| Text excerpt |
========

Bomb threat response causes concern

Evacuation to the football field is necessary part of plan but tricky to execute quickly due to the size of the entry points



Students wait to be released after a student called in a bomb threat to the school in August. While it turned out to be a false alarm, many students complained that the evacuation to the football field did not work

Chris Alexander, staff writer

On August 26, Cactus Shadows received a phone call about an explosive device on campus. While the school followed law enforcement-approved procedures, the time it took between when school was first put into lockdown and the announcement that told the students to move to the football field caused many students to feel the school was unprepared.
“It was very scary and we didn’t know what was going on, we seemed unprepared,” said Mika Jones, a junior.
After the event transpired, administration did take note and began a plan for future incidents that might occur.
“We were prepared,” said Sarah Barela, principal. “We followed the evacuation plan we had in place and worked with the district and police department.”
Barela pointed out that the football field is a struggle to evacuate to because of the distance from the school, which may account for why students felt it took a long time. However, it is necessary for us to travel that far to be sure everyone is safe.
“We’re trying to fix the evacuation plan because that’s a very small gate to fit lots of kids through. We’re actually talking about bringing in Scottsdale police, the Sheriff’s office, and Phoenix Police so if there was a major incident on campus we would have all three agencies respond,” said Barela.

========

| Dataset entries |

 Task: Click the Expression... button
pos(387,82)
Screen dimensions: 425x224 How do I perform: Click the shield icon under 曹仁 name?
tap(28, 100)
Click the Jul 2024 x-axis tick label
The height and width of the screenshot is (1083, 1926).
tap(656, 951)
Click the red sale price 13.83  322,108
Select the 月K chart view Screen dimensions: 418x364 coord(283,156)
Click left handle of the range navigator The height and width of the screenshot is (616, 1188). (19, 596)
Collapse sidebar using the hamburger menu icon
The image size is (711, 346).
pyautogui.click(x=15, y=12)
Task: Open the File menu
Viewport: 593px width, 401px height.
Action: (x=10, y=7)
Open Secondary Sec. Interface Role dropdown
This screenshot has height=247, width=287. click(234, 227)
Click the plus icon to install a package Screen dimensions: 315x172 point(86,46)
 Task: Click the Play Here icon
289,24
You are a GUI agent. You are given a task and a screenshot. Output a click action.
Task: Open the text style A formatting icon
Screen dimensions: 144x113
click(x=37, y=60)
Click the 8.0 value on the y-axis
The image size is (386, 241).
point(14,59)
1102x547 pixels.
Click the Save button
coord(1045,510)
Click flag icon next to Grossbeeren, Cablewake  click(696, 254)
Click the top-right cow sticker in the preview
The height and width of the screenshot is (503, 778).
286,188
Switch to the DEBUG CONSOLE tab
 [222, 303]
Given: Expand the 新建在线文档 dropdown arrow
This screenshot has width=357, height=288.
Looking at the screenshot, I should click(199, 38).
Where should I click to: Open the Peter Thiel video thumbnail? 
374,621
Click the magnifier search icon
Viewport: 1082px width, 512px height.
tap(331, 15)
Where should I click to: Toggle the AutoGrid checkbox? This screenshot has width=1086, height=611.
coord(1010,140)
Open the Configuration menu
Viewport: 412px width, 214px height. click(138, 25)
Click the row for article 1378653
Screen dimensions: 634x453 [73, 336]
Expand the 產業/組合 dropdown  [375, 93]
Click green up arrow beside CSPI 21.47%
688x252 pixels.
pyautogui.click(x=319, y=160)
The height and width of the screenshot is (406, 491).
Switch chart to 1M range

========

| Task instructions |
Answer these questions using the article on the school's bomb threat response:
1. On what date did Cactus Shadows receive the phone call about an explosive device?
2. What grade is Mika Jones in?
3. Which three agencies does Barela mention bringing in to respond to a major incident on campus?

| Output below |
1. August 26.
2. Mika Jones is a junior.
3. Scottsdale police, the Sheriff's office, and Phoenix Police.